Starting at the line that contains "1366x768 pixels. How", turn the items through their end into a Markdown table with the columns Row and Line, one line per row and no blank lines. Leave the pictures out of the table.

=-=-=-=-=

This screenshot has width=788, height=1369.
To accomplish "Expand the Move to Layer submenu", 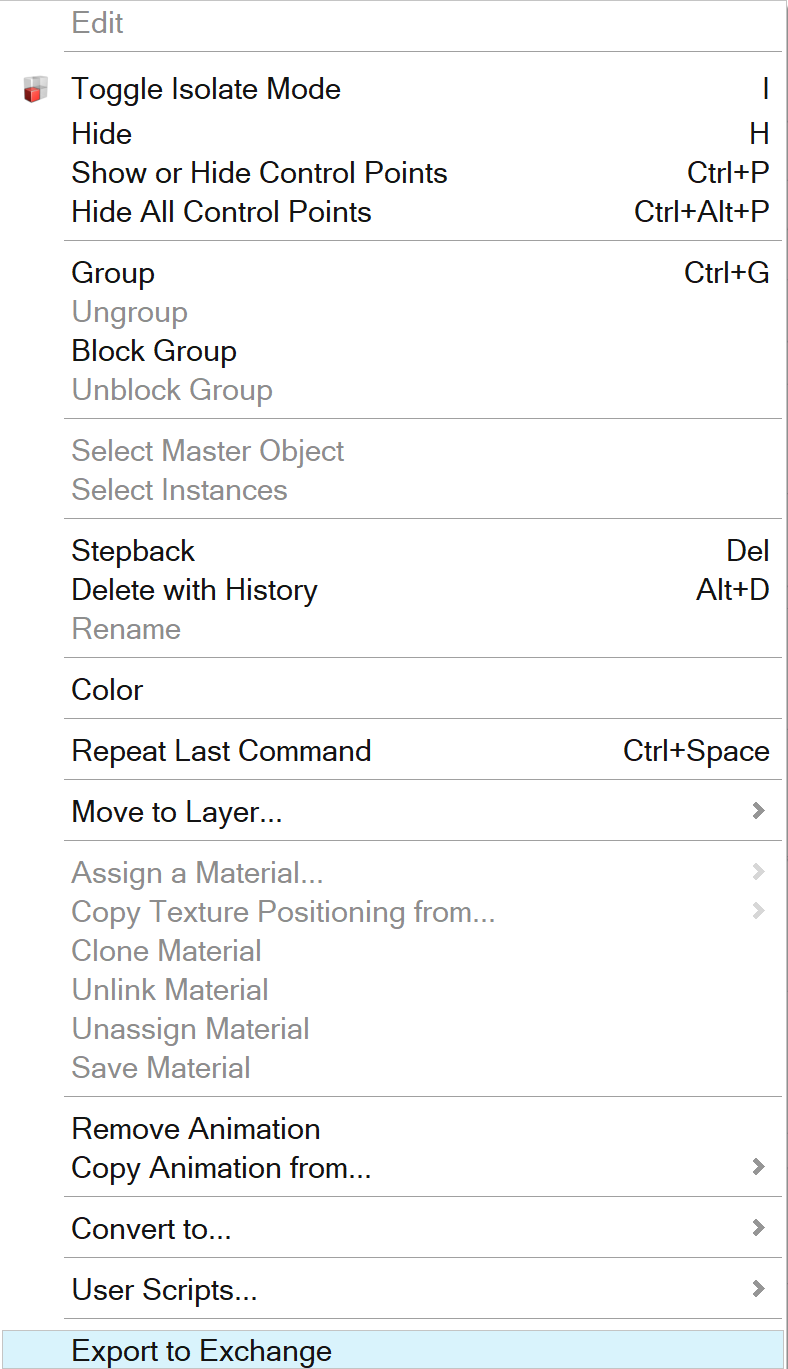I will [177, 812].
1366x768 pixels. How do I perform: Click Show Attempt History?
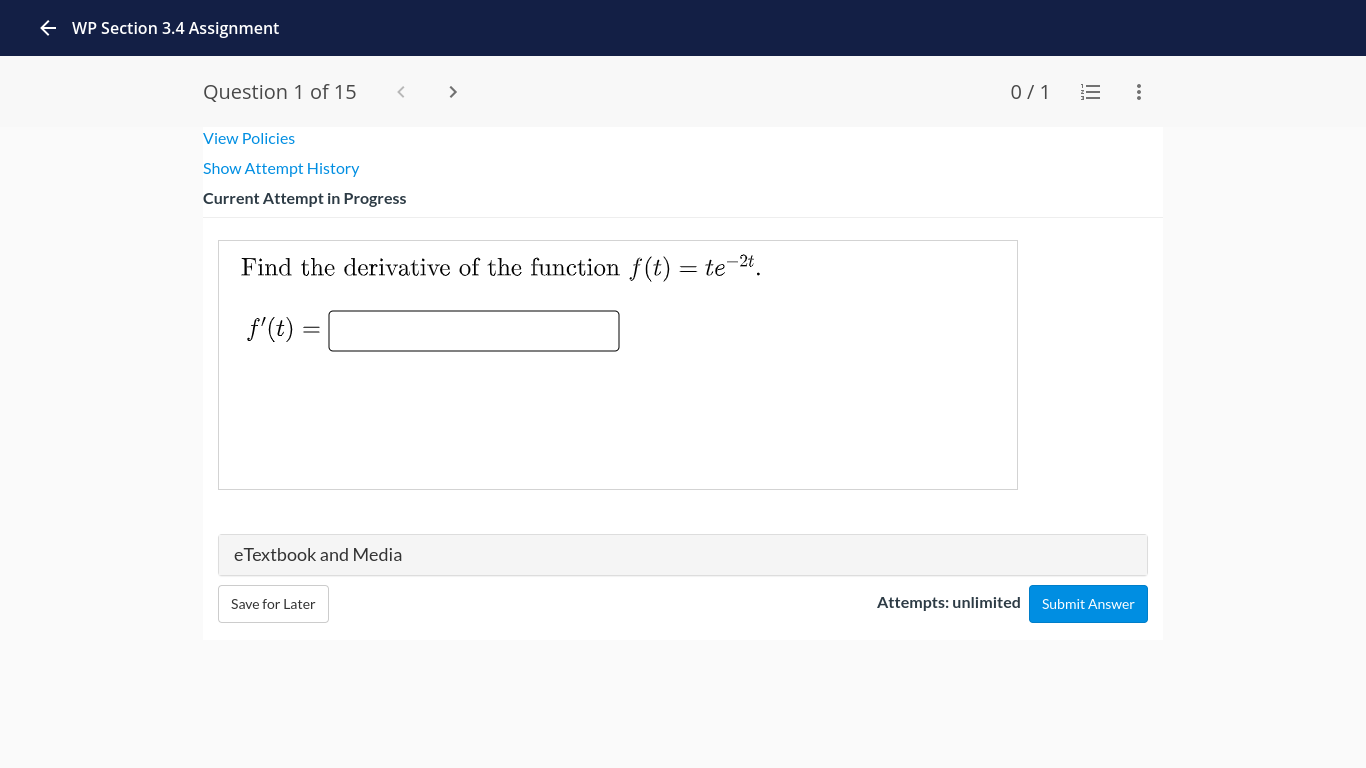pyautogui.click(x=281, y=168)
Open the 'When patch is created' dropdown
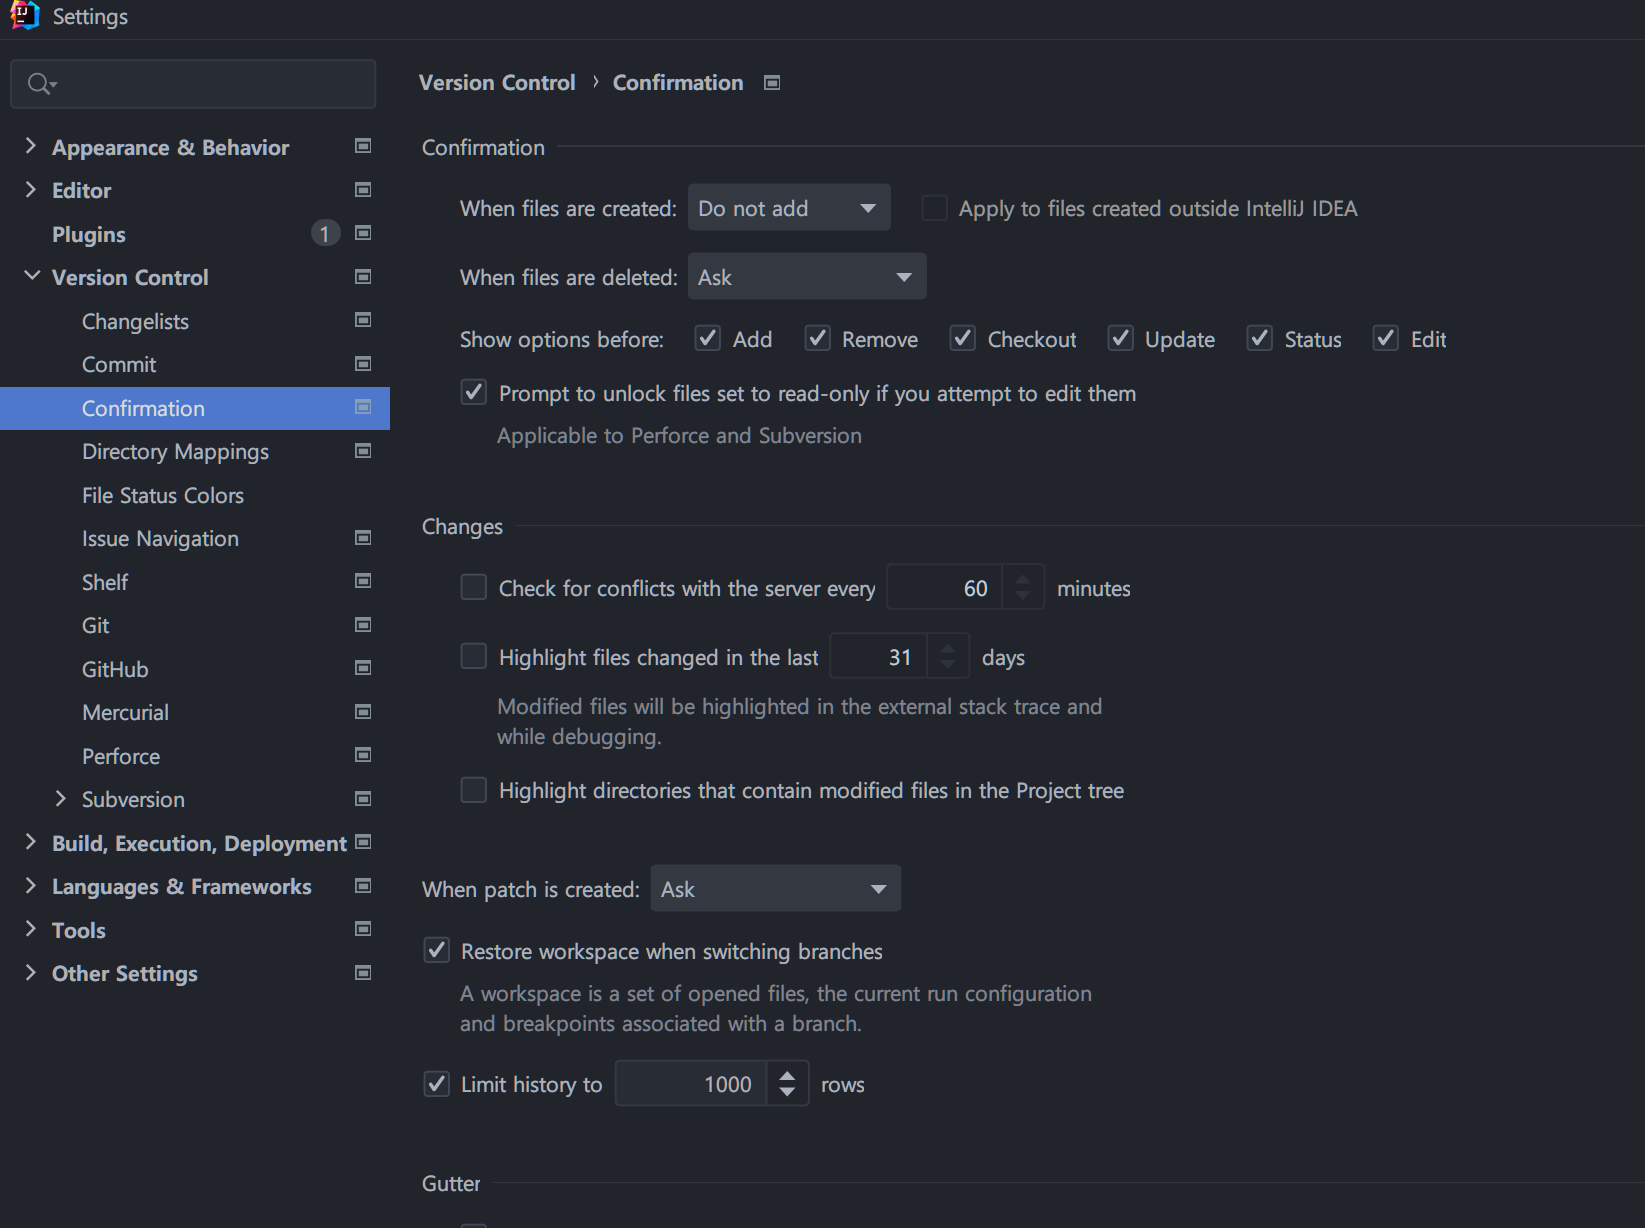 point(775,889)
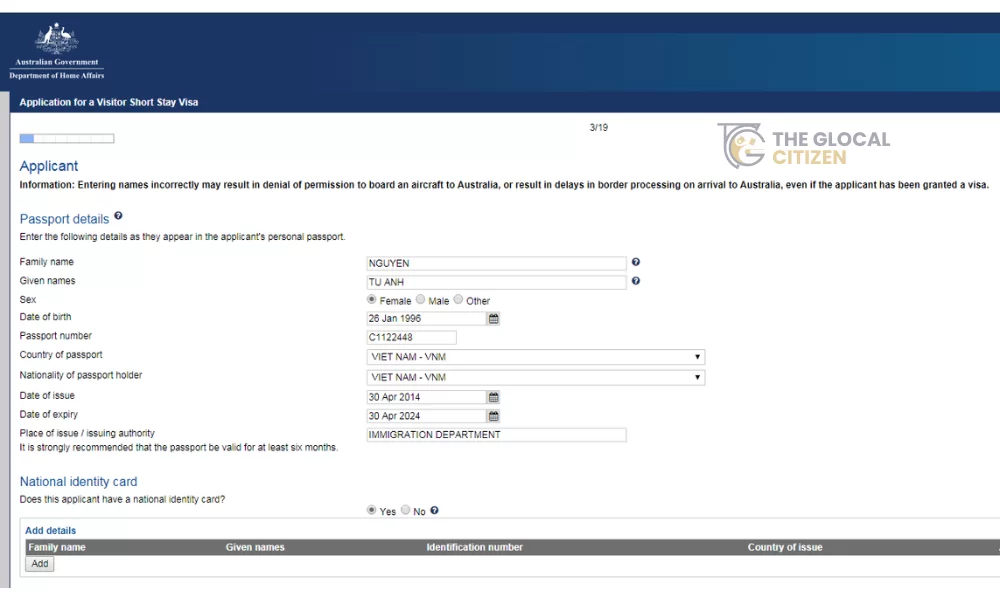Image resolution: width=1000 pixels, height=600 pixels.
Task: Open calendar picker for Date of issue
Action: coord(493,397)
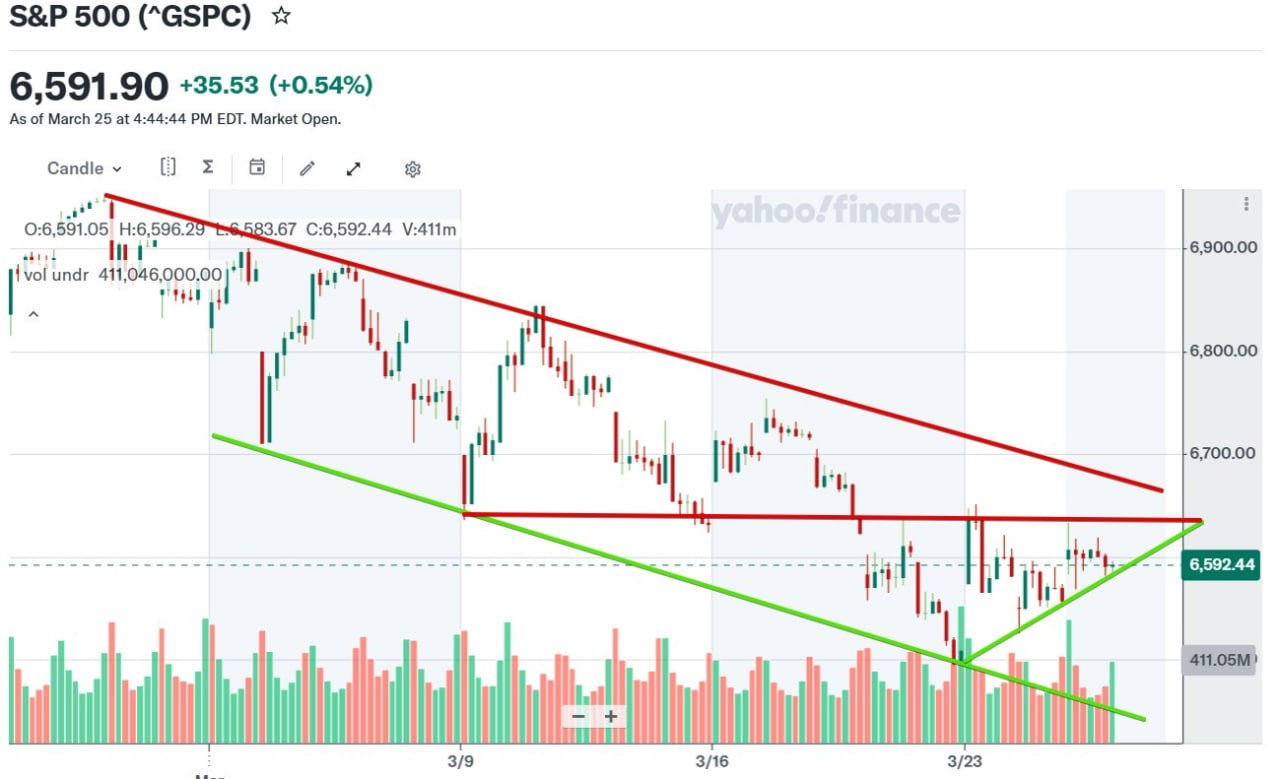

=-=-=-=-=

Complete response =>
| Row | Line |
|---|---|
| 1 | 1366x768 pixels. How do I perform: Click Show Attempt History? |
| 2 | pyautogui.click(x=281, y=168) |
| 3 | Open the 'When patch is created' dropdown |
| 4 |  point(775,889) |
| 5 | Image resolution: width=1000 pixels, height=600 pixels. |
| 6 | Task: Open calendar picker for Date of issue |
| 7 | Action: coord(493,397) |